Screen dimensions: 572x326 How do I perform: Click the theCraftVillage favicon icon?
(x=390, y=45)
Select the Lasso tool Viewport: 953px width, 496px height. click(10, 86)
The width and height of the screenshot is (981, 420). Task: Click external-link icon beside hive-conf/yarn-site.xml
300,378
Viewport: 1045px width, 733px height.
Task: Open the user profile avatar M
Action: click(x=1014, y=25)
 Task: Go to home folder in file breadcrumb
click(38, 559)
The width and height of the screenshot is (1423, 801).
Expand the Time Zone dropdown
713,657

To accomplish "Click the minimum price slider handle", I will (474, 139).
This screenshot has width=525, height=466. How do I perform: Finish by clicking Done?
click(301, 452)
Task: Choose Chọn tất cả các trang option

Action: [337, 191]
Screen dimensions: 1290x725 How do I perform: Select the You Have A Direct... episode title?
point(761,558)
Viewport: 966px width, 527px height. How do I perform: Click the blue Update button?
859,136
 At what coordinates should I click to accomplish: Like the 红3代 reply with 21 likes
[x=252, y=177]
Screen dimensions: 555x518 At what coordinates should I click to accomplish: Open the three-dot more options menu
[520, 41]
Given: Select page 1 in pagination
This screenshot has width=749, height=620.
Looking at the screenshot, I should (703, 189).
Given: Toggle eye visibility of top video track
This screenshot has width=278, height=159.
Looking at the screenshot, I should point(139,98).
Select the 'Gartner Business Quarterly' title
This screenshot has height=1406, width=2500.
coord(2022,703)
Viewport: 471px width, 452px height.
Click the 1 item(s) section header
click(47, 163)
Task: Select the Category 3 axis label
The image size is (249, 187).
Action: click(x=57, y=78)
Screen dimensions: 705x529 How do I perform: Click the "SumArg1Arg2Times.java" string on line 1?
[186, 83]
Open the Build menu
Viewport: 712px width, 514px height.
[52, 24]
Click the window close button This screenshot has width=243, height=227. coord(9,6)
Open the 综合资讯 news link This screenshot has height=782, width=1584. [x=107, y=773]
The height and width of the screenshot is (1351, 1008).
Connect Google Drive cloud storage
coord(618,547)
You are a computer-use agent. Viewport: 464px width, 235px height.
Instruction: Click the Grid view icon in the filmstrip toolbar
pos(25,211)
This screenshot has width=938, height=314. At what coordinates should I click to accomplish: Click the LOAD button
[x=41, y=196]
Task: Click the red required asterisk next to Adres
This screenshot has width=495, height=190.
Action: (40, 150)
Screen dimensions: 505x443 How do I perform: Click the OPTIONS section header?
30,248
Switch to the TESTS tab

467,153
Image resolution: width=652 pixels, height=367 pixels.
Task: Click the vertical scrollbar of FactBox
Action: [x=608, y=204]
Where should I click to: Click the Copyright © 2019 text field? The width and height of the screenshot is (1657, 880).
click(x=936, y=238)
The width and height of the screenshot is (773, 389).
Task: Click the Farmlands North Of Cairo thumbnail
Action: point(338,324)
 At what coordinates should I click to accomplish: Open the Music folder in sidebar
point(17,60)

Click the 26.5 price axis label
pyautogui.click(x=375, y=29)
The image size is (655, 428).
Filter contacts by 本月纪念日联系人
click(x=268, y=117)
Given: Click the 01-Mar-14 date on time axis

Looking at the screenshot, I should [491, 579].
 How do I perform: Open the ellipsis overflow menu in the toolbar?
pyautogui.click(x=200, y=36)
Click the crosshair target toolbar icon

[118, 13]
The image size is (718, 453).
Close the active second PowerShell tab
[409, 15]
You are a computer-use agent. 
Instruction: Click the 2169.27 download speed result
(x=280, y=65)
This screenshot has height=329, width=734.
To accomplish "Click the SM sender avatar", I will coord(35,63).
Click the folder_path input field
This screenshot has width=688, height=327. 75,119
══════
* DIRECTION
Substitute "Display size" for "Screen dimensions" throughout the listing above and reproduce it with every other line unchanged.

* TASK ANSWER
Display size: 572x326 How do I perform: Click the theCraftVillage favicon icon?
(x=390, y=45)
Select the Lasso tool Viewport: 953px width, 496px height. click(10, 86)
The width and height of the screenshot is (981, 420). Task: Click external-link icon beside hive-conf/yarn-site.xml
300,378
Viewport: 1045px width, 733px height.
Task: Open the user profile avatar M
Action: click(x=1014, y=25)
 Task: Go to home folder in file breadcrumb
click(38, 559)
The width and height of the screenshot is (1423, 801).
Expand the Time Zone dropdown
713,657

To accomplish "Click the minimum price slider handle", I will (474, 139).
This screenshot has width=525, height=466. How do I perform: Finish by clicking Done?
click(301, 452)
Task: Choose Chọn tất cả các trang option

Action: [337, 191]
Display size: 1290x725 How do I perform: Select the You Have A Direct... episode title?
point(761,558)
Viewport: 966px width, 527px height. How do I perform: Click the blue Update button?
859,136
 At what coordinates should I click to accomplish: Like the 红3代 reply with 21 likes
[x=252, y=177]
Display size: 555x518 At what coordinates should I click to accomplish: Open the three-dot more options menu
[520, 41]
Given: Select page 1 in pagination
This screenshot has width=749, height=620.
Looking at the screenshot, I should (703, 189).
Given: Toggle eye visibility of top video track
This screenshot has width=278, height=159.
Looking at the screenshot, I should point(139,98).
Select the 'Gartner Business Quarterly' title
This screenshot has height=1406, width=2500.
coord(2022,703)
Viewport: 471px width, 452px height.
Click the 1 item(s) section header
click(47, 163)
Task: Select the Category 3 axis label
The image size is (249, 187).
Action: click(x=57, y=78)
Display size: 705x529 How do I perform: Click the "SumArg1Arg2Times.java" string on line 1?
[186, 83]
Open the Build menu
Viewport: 712px width, 514px height.
[52, 24]
Click the window close button This screenshot has width=243, height=227. coord(9,6)
Open the 综合资讯 news link This screenshot has height=782, width=1584. [x=107, y=773]
The height and width of the screenshot is (1351, 1008).
Connect Google Drive cloud storage
coord(618,547)
You are a computer-use agent. Viewport: 464px width, 235px height.
Instruction: Click the Grid view icon in the filmstrip toolbar
pos(25,211)
This screenshot has width=938, height=314. At what coordinates should I click to accomplish: Click the LOAD button
[x=41, y=196]
Task: Click the red required asterisk next to Adres
This screenshot has width=495, height=190.
Action: (40, 150)
Display size: 505x443 How do I perform: Click the OPTIONS section header?
30,248
Switch to the TESTS tab

467,153
Image resolution: width=652 pixels, height=367 pixels.
Task: Click the vertical scrollbar of FactBox
Action: [x=608, y=204]
Where should I click to: Click the Copyright © 2019 text field? The width and height of the screenshot is (1657, 880).
click(x=936, y=238)
The width and height of the screenshot is (773, 389).
Task: Click the Farmlands North Of Cairo thumbnail
Action: point(338,324)
 At what coordinates should I click to accomplish: Open the Music folder in sidebar
point(17,60)

Click the 26.5 price axis label
pyautogui.click(x=375, y=29)
The image size is (655, 428).
Filter contacts by 本月纪念日联系人
click(x=268, y=117)
Given: Click the 01-Mar-14 date on time axis

Looking at the screenshot, I should [491, 579].
 How do I perform: Open the ellipsis overflow menu in the toolbar?
pyautogui.click(x=200, y=36)
Click the crosshair target toolbar icon

[118, 13]
The image size is (718, 453).
Close the active second PowerShell tab
[409, 15]
You are a computer-use agent. 
Instruction: Click the 2169.27 download speed result
(x=280, y=65)
This screenshot has height=329, width=734.
To accomplish "Click the SM sender avatar", I will coord(35,63).
Click the folder_path input field
This screenshot has width=688, height=327. 75,119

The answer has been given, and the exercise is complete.